Activity:
For the entries below, repeat exactly each line starting with the one that contains "You are a GUI" and going on through the one that contains "Task: Select the Resources menu item", and no others.

Source data:
=-=-=-=-=

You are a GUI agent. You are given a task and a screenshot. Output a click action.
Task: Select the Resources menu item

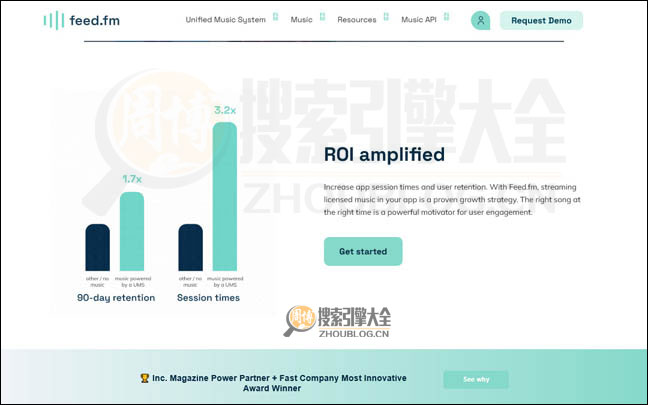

=-=-=-=-=

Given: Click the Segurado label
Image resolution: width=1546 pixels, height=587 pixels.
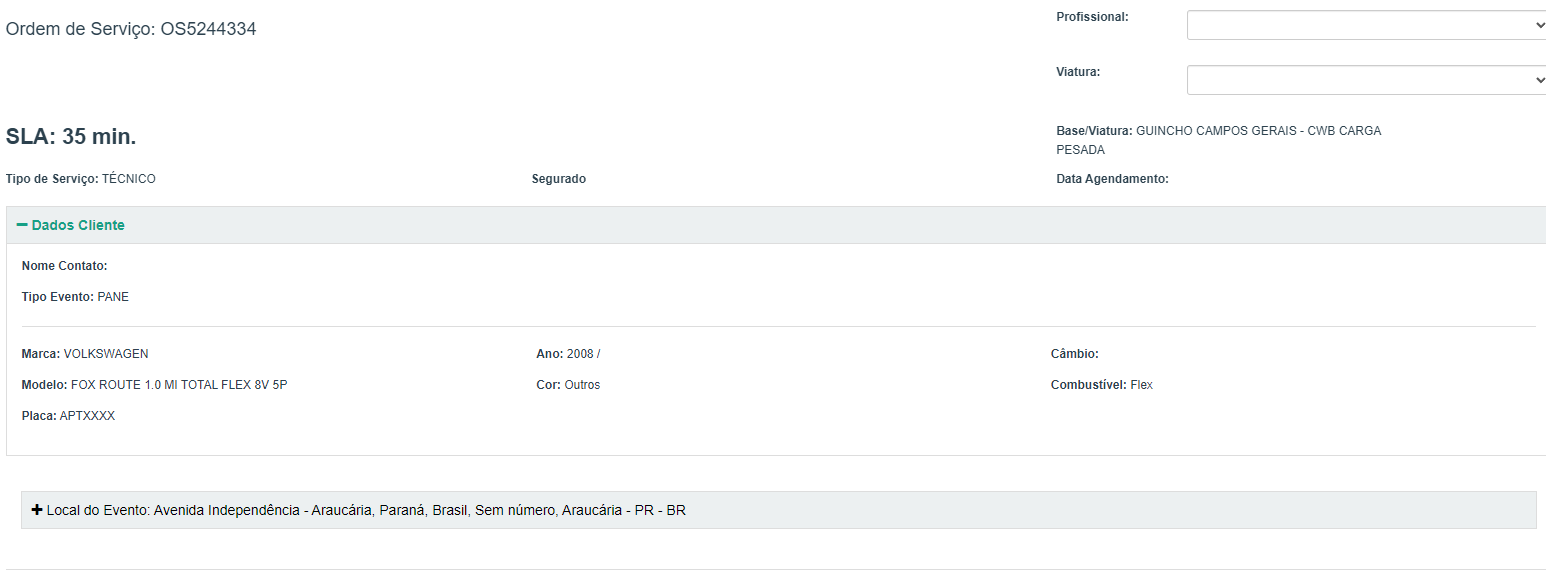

=-=-=-=-=

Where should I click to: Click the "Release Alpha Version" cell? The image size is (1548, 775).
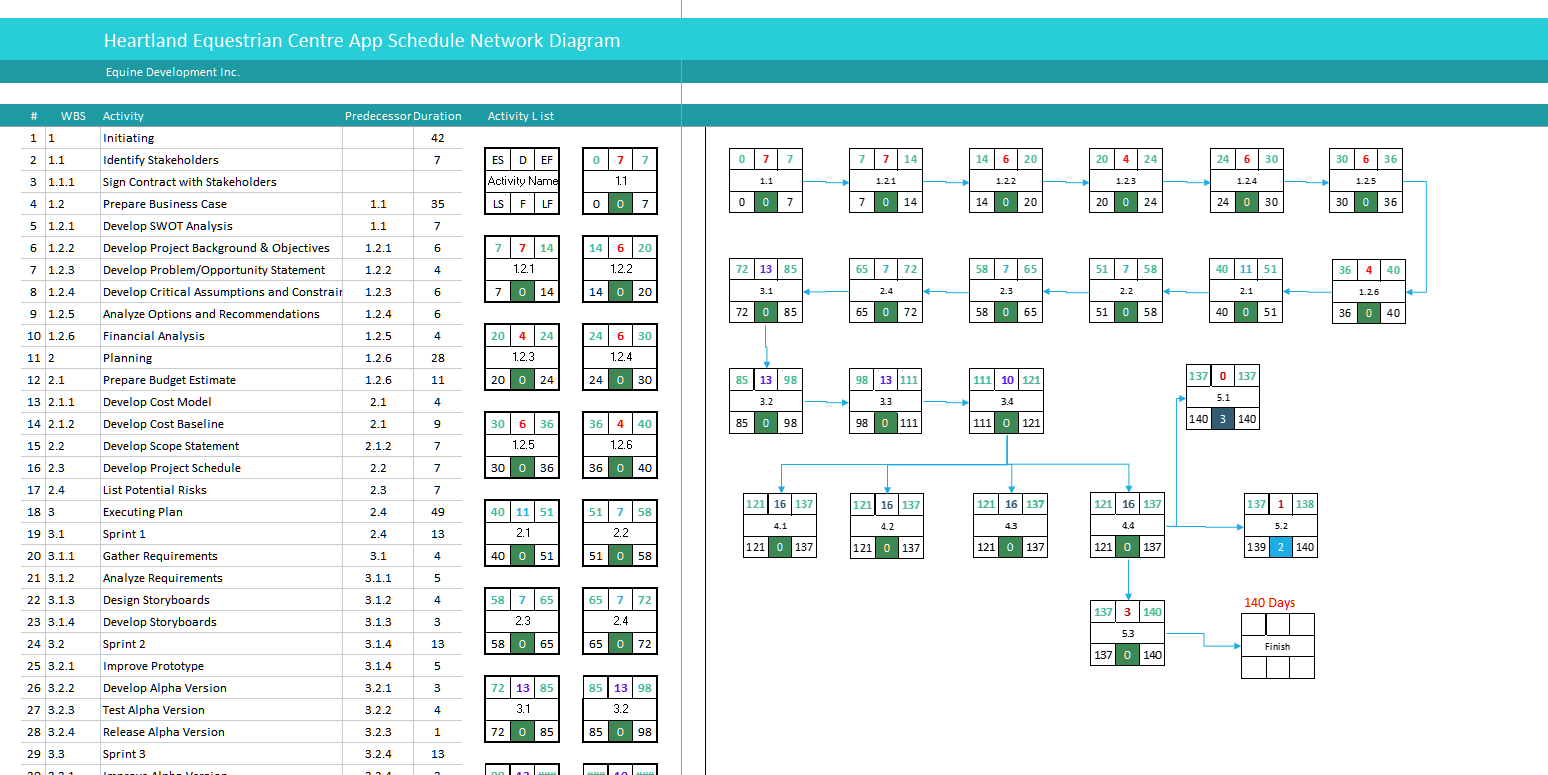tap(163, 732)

=-=-=-=-=

Expected answer:
You are a GUI agent. You are given a task and a screenshot. Output a click action.
Task: Select the Resources menu item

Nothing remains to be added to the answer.